Above all, Miguel Gomez makes his images of contemporary Asia coincide with the imaginary journey of his reconstituted characters in the studio, thus deliberately blurring the marks of place and time, without introducing a break in the narrative. In the very “exotic” context of the Orient imagined by Westerners, Great tour Then it takes the form of a Hollywood movie, happily moving from humorous emotional comedy to melodrama, taking us with its actors on a unique emotional and cinematic journey.
The Portuguese director, who never stops rethinking the way stories are told in cinema, uses his spells to mix truth and lies, documentary and fiction, black and white and color, thus creating a perfect illusion. As in puppet shows and shadow puppets filmed in cross-country countries, it is the viewer who must accept the symbols in order to believe in them and be amazed.

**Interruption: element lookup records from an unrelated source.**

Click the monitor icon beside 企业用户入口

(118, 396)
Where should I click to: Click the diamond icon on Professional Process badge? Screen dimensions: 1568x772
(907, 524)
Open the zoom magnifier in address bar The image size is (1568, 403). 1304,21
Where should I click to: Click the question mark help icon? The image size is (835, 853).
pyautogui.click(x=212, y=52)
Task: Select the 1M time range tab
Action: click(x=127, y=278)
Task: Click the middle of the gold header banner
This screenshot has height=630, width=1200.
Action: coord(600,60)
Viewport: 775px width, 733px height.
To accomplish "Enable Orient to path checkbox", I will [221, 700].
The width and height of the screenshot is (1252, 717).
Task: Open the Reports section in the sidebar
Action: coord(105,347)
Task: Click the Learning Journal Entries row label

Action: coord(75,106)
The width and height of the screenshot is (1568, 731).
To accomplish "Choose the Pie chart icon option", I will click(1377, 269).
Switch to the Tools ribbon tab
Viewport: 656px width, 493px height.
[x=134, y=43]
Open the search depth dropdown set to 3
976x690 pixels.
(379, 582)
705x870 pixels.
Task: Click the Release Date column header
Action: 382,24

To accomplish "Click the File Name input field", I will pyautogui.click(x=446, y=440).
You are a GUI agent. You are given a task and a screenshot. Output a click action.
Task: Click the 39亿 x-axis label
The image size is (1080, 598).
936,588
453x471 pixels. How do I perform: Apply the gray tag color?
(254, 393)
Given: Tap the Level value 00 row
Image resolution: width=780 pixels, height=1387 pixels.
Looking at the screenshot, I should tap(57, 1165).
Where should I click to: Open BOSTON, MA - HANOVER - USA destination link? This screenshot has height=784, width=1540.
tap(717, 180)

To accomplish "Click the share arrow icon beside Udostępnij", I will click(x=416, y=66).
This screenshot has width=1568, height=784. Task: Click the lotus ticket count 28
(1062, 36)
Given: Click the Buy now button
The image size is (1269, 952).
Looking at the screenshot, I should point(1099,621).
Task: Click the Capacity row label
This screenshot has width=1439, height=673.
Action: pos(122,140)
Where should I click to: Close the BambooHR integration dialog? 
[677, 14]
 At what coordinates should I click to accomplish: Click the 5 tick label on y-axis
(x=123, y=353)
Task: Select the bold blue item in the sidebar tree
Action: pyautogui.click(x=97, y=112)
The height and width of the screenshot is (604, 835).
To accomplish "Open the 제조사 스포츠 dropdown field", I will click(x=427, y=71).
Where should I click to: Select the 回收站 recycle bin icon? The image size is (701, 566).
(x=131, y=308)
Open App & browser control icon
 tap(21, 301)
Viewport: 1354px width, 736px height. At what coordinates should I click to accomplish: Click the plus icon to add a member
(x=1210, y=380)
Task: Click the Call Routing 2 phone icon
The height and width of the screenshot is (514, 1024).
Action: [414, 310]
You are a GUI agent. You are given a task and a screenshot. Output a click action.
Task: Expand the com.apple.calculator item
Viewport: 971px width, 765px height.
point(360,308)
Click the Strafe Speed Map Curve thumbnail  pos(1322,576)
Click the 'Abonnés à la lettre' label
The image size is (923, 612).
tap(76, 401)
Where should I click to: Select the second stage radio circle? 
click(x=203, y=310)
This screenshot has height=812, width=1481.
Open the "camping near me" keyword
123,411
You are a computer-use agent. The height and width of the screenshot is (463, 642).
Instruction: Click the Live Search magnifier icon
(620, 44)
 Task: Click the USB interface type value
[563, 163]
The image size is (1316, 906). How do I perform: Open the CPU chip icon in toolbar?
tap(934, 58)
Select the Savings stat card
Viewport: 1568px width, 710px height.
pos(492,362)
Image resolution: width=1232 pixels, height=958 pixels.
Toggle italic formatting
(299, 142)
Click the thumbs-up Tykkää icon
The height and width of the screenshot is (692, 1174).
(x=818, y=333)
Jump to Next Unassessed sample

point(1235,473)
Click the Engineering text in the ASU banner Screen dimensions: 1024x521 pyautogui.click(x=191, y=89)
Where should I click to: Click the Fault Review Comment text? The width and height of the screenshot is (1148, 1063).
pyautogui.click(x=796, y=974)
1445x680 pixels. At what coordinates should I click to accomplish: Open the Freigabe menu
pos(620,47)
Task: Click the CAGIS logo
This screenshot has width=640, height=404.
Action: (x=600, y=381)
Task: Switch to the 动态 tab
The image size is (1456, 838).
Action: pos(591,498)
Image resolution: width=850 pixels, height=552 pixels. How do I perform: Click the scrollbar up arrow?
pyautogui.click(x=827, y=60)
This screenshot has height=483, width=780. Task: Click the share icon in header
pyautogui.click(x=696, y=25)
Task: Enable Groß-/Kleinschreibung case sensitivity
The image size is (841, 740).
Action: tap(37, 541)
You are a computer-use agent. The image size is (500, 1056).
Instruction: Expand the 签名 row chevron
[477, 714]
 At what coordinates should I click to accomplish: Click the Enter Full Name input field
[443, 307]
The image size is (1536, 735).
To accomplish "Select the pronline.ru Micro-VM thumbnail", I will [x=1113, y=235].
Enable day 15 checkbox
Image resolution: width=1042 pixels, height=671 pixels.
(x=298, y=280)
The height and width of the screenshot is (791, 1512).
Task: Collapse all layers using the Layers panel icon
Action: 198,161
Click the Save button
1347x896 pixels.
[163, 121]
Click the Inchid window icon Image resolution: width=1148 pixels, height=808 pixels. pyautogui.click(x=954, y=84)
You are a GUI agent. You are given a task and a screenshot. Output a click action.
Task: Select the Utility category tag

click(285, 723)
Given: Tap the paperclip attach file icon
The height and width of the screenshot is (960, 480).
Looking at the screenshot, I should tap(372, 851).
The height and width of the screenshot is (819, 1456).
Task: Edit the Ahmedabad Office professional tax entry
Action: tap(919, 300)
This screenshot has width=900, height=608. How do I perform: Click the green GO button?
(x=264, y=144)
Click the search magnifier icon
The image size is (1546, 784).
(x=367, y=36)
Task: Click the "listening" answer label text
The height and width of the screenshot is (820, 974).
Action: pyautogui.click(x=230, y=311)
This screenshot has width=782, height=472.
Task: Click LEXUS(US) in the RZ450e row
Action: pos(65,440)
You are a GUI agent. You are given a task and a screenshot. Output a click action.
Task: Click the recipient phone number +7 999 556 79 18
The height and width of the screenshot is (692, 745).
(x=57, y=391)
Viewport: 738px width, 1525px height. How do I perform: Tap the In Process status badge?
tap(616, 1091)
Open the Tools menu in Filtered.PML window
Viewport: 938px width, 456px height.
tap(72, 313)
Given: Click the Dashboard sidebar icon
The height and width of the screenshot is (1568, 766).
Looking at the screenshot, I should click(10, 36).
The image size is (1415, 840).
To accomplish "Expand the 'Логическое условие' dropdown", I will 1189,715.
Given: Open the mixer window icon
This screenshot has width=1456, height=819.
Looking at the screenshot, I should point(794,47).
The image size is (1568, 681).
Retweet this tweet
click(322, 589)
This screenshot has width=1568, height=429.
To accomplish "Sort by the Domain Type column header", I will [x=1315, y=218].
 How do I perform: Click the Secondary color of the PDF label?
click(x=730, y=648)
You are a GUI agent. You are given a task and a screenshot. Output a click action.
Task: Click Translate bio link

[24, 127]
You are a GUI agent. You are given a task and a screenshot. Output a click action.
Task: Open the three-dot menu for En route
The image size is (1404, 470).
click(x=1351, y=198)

If this approach may seem experimental at first glance, you must agree to allow yourself to be guided by the vagaries of your imagination to appreciate its beauty. Whether it is the artificial bamboo forests of its shabby East, the snow-covered temples of Japan, or the motorbike ballet on a Vietnamese roundabout enhanced by Viennese waltzes. Far from the usual paths of film production, Miguel Gomez offers a poetic and unusual interlude that is welcome in this Cannes competition.